Fig. 1.

Enhanced type 2 immune responses to inhaled HDM in AMCase-ED mice. (A) The schematic domains of AMCase. Aspartic acid is replaced with alanine in active site of catalytic domain of AMCase in AMCase-ED mice. (B) The number of total cells (Left) or eosinophils (Right) in the BAL of WT or AMCase-ED mice after administration of PBS, HDM, or raw HDM with (+) or without (−) pretreatment at 95 °C for 10 min. (C) H&E staining of lung sections of WT or AMCase-ED mice after administration of PBS or HDM (magnification: 20x). (D) The production of IL-5 (Left) and IL-13 (Right). The cells of lung-draining lymph nodes from WT or AMCase-ED mice after administration of PBS or HDM were restimulated in vitro with HDM and mitomycin-C–treated splenocytes for 48 h.
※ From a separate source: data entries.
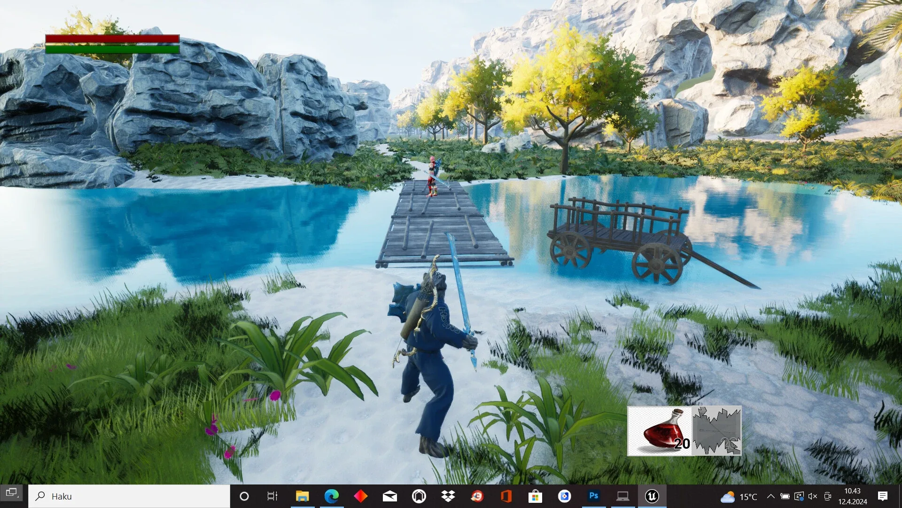Screen dimensions: 902x508
Task: Open the Dropbox taskbar icon
Action: click(448, 496)
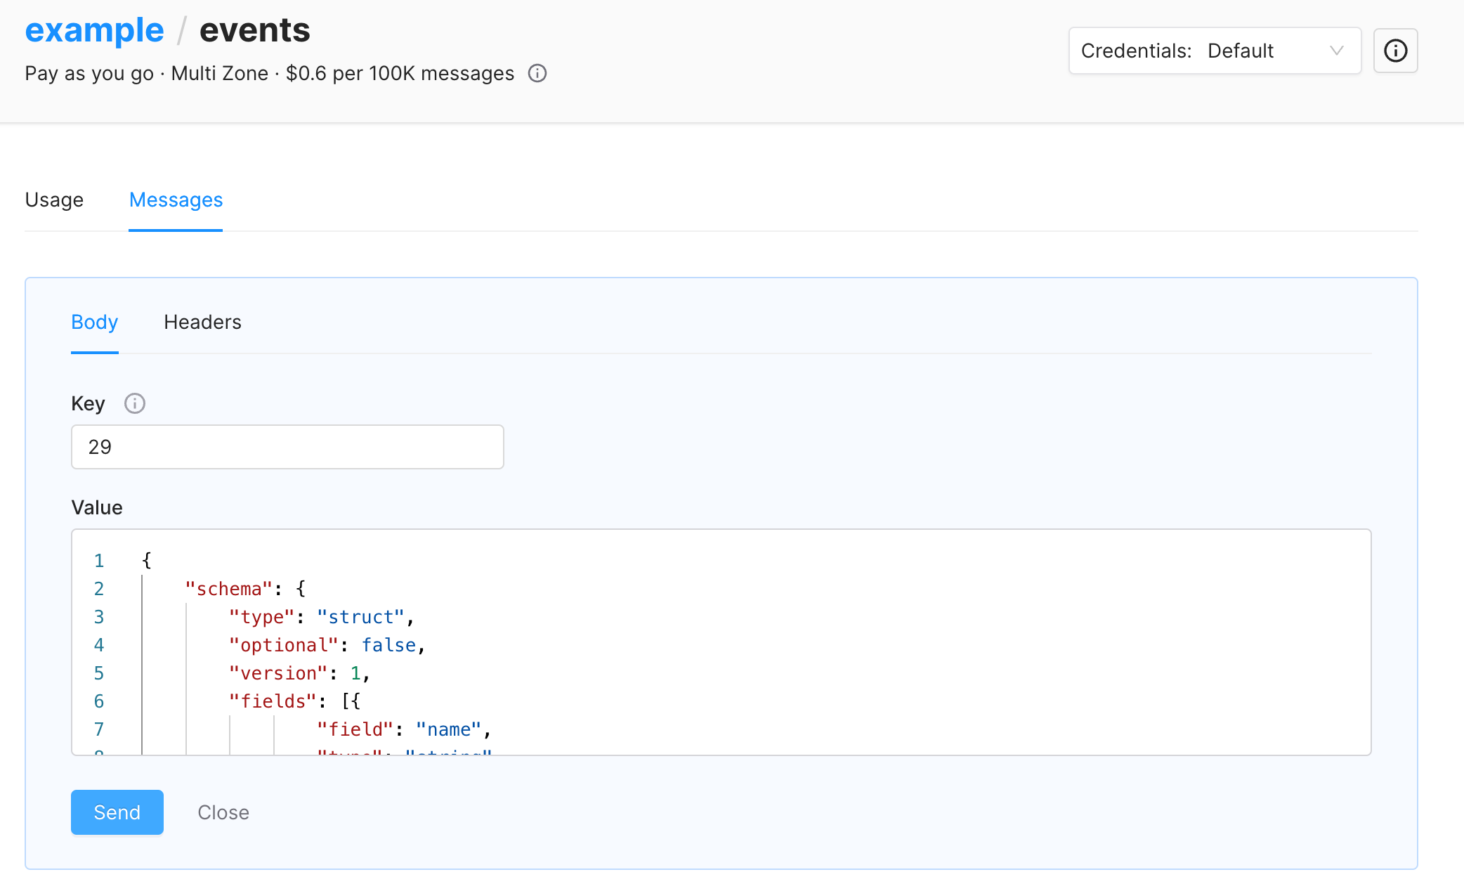Switch to the Usage tab
The height and width of the screenshot is (891, 1464).
pos(54,200)
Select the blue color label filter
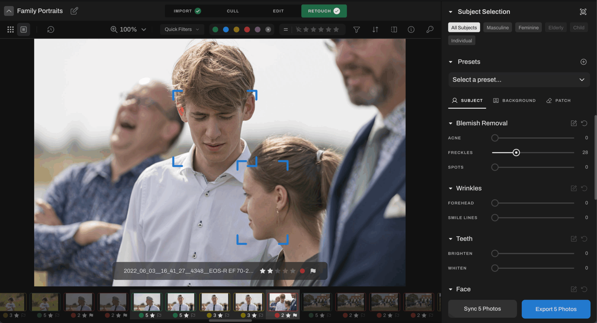Screen dimensions: 597x323 pyautogui.click(x=226, y=29)
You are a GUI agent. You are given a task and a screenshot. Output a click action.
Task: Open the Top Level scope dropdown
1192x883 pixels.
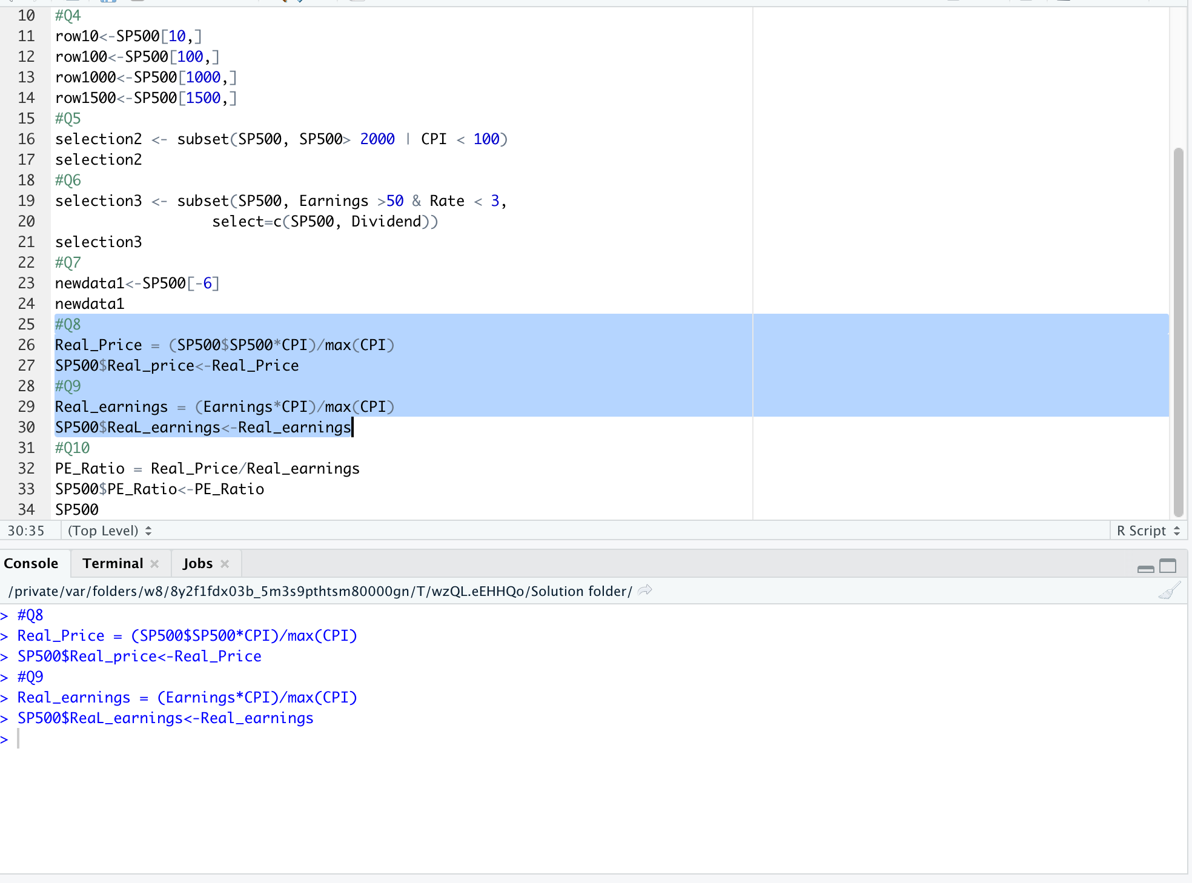110,531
Supernatants were collected and analyzed for IL-5 and IL-13 by ELISA. (E) The level of IgE in serum of WT or AMCase-ED mice after administration of PBS or HDM. The serum was diluted with PBS sequentially and analyzed for IgE by ELISA. (F) The expression of ccl11, ear11, and muc5b, normalized to hypoxanthine-guanine phosphoribosyltransferase, in the lung of WT or AMCase-ED mice after administration of PBS or HDM. *P < 0.05, **P < 0.01, and ***P < 0.001, unpaired Student’s t test. Data were combined from at least four independent experiments. Error bars indicate the SEM.